* BEGIN *

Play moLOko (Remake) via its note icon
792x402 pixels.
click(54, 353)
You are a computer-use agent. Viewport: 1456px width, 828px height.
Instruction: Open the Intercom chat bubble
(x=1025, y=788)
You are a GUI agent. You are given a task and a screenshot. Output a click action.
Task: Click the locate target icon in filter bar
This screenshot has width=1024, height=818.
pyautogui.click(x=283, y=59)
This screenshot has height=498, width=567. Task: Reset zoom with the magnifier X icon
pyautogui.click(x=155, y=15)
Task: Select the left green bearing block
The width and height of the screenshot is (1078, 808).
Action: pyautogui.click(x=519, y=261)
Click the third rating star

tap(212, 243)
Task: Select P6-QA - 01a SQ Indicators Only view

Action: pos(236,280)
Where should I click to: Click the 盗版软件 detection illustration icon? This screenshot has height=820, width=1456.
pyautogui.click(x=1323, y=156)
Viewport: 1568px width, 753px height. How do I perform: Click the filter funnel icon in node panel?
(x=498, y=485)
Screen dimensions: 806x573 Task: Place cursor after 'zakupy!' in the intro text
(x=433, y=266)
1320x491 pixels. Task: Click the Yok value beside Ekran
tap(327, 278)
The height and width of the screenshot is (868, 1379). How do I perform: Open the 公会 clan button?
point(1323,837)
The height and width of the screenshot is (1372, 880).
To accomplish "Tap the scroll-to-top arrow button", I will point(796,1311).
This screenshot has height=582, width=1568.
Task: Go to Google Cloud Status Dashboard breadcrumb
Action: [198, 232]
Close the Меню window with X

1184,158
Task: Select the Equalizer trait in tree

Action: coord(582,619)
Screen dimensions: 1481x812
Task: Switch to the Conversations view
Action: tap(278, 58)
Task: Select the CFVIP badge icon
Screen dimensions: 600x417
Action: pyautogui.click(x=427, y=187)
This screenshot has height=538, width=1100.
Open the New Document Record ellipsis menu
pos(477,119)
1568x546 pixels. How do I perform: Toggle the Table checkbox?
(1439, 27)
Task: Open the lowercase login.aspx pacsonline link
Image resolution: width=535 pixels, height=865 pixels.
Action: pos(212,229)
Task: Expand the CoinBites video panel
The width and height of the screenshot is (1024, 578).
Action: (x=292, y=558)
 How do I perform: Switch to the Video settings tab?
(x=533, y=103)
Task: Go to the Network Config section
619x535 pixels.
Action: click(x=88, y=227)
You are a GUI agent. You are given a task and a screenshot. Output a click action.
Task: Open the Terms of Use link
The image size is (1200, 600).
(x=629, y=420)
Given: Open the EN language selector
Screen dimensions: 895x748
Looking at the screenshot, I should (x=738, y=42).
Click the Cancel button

* END *

Exercise details - Reproduce all of the records above line for line, changing nothing.

Expected answer -
Play moLOko (Remake) via its note icon
792x402 pixels.
click(54, 353)
You are a computer-use agent. Viewport: 1456px width, 828px height.
Instruction: Open the Intercom chat bubble
(x=1025, y=788)
You are a GUI agent. You are given a task and a screenshot. Output a click action.
Task: Click the locate target icon in filter bar
This screenshot has width=1024, height=818.
pyautogui.click(x=283, y=59)
This screenshot has height=498, width=567. Task: Reset zoom with the magnifier X icon
pyautogui.click(x=155, y=15)
Task: Select the left green bearing block
The width and height of the screenshot is (1078, 808).
Action: pyautogui.click(x=519, y=261)
Click the third rating star

tap(212, 243)
Task: Select P6-QA - 01a SQ Indicators Only view

Action: pos(236,280)
Where should I click to: Click the 盗版软件 detection illustration icon? This screenshot has height=820, width=1456.
pyautogui.click(x=1323, y=156)
Viewport: 1568px width, 753px height. How do I perform: Click the filter funnel icon in node panel?
(x=498, y=485)
Screen dimensions: 806x573 Task: Place cursor after 'zakupy!' in the intro text
(x=433, y=266)
1320x491 pixels. Task: Click the Yok value beside Ekran
tap(327, 278)
The height and width of the screenshot is (868, 1379). How do I perform: Open the 公会 clan button?
point(1323,837)
The height and width of the screenshot is (1372, 880).
To accomplish "Tap the scroll-to-top arrow button", I will point(796,1311).
This screenshot has height=582, width=1568.
Task: Go to Google Cloud Status Dashboard breadcrumb
Action: [198, 232]
Close the Меню window with X

1184,158
Task: Select the Equalizer trait in tree

Action: coord(582,619)
Screen dimensions: 1481x812
Task: Switch to the Conversations view
Action: tap(278, 58)
Task: Select the CFVIP badge icon
Screen dimensions: 600x417
Action: pyautogui.click(x=427, y=187)
This screenshot has height=538, width=1100.
Open the New Document Record ellipsis menu
pos(477,119)
1568x546 pixels. How do I perform: Toggle the Table checkbox?
(1439, 27)
Task: Open the lowercase login.aspx pacsonline link
Image resolution: width=535 pixels, height=865 pixels.
Action: pos(212,229)
Task: Expand the CoinBites video panel
The width and height of the screenshot is (1024, 578).
Action: (x=292, y=558)
 How do I perform: Switch to the Video settings tab?
(x=533, y=103)
Task: Go to the Network Config section
619x535 pixels.
Action: click(x=88, y=227)
You are a GUI agent. You are given a task and a screenshot. Output a click action.
Task: Open the Terms of Use link
The image size is (1200, 600).
(x=629, y=420)
Given: Open the EN language selector
Screen dimensions: 895x748
Looking at the screenshot, I should (x=738, y=42).
Click the Cancel button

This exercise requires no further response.